In einer bemerkenswerten Entwicklung setzen immer mehr Stadtwerke in Deutschland ihre Mitgliedschaft im Gaslobbyverband „Zukunft Gas“ aus. Die neueste Austrittswelle umfasst prominente Mitglieder wie Gelsenwasser Energienetze und markiert den fortschreitenden Wandel in der Energiewirtschaft. Bisher haben mehr als ein Viertel der ursprünglich etwa 100 Stadtwerke den Verband verlassen. Im Fokus stehen dabei die Bedenken bezüglich problematischer Lobbyarbeit für fossile Gasgeschäfte und irreführender Propaganda für Wasserstoff.
Der Verband „Zukunft Gas“ hat in den letzten Monaten zunehmend Kritik auf sich gezogen, nicht zuletzt durch Recherchen von Lobbycontrol und Correctiv. Der Gaslobbyverband zählt zu seinen Mitgliedern neben den Stadtwerken auch große Gaskonzerne wie Wintershall, Shell und Wingas, die ehemalige Gazprom-Tochter. Sein Hauptziel besteht darin, das Geschäft mit Gas weiter zu fördern und zu propagieren. Diese Bemühungen sind jedoch umstritten, insbesondere hinsichtlich der Förderung von fossilem Wasserstoff und der irreführenden Behauptungen über dessen Umweltfreundlichkeit.
Nicht im Einklang mit Gemeinwohl
Stadtwerke, die sich der Austrittsbewegung anschließen, argumentieren, dass die finanzielle Unterstützung eines Verbandes, der die Interessen der fossilen Gasindustrie vertritt, nicht im Einklang mit ihren Verpflichtungen gegenüber dem Gemeinwohl steht. Sie betonen die Notwendigkeit, auf echte erneuerbare Energielösungen umzusteigen und keine Fehlinvestitionen in fossile Gas- und Wasserstoffinfrastruktur zu tätigen.
Es ist schädlich für die Demokratie, wenn diese zentrale Richtungsentscheidung durch irreführende Lobbybotschaften verzerrt wird.

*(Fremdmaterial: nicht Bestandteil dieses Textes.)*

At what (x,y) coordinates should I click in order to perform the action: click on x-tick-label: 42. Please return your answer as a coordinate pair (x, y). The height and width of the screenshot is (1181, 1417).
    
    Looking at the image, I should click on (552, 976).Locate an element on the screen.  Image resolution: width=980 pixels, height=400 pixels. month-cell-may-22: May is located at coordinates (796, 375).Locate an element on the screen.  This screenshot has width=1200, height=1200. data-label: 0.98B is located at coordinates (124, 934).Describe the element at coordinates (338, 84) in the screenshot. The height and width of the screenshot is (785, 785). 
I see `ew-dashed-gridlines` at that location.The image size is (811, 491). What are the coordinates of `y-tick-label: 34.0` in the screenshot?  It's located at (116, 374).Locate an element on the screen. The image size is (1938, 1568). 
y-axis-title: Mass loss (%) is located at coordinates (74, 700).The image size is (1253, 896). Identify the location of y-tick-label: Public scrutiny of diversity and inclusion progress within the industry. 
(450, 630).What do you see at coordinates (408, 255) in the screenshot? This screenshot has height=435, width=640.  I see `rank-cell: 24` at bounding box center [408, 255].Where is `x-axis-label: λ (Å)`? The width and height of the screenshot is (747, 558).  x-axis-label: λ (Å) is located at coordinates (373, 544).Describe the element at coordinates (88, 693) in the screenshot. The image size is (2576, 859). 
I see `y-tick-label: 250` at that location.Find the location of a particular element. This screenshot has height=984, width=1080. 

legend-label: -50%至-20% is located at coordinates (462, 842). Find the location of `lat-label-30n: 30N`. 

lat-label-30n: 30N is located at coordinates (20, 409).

Christina Deckwirth, Sprecherin von Lobbycontrol, drückte ihre Besorgnis über die Verzerrung der Debatte zur Zukunft der Energie- und Wärmeversorgung aus: „Es ist schädlich für die Demokratie, wenn diese zentrale Richtungsentscheidung durch irreführende Lobbybotschaften verzerrt wird. Doch genau das tut Zukunft Gas, wenn es teuren und überwiegend fossilen Wasserstoff zum Heizen bewirbt.“
Kate Cahoon, Team Lead von 350.org Deutschland, betonte die Wirksamkeit des öffentlichen Drucks: „Die neuen Austritte beweisen, dass der Druck der Zivilgesellschaft wirkt. Wir werden allerdings dranbleiben, um zu verhindern, dass Stadtwerke der fossilen Lobby das Märchen von ‚neuen Gasen‘ und sauberem Wasserstoff abkaufen.“
Austritt auch wirtschaftlich begrüßenswert
Auch aus wirtschaftlicher Sicht ist der Austritt bei Zukunft Gas wünschenswert, so Henning Peters, Referent für Energie und Klima beim Umweltinstitut München: „Stadtwerke, die sich von Zukunft Gas beraten lassen, werden erhebliche Fehlinvestitionen in Gas- und Wasserstoffinfrastruktur tätigen.“
Die aktuellen Austritte markieren einen bedeutenden Schritt in Richtung einer gerechteren und umweltfreundlicheren Energiezukunft. Die Diskussion über die Rolle von Gas in dieser Zukunft wird zweifellos weiterhin geführt werden, doch die steigende Anzahl von Austritten aus Zukunft Gas unterstreicht die Notwendigkeit, den Fokus auf nachhaltige und erneuerbare Energielösungen zu richten.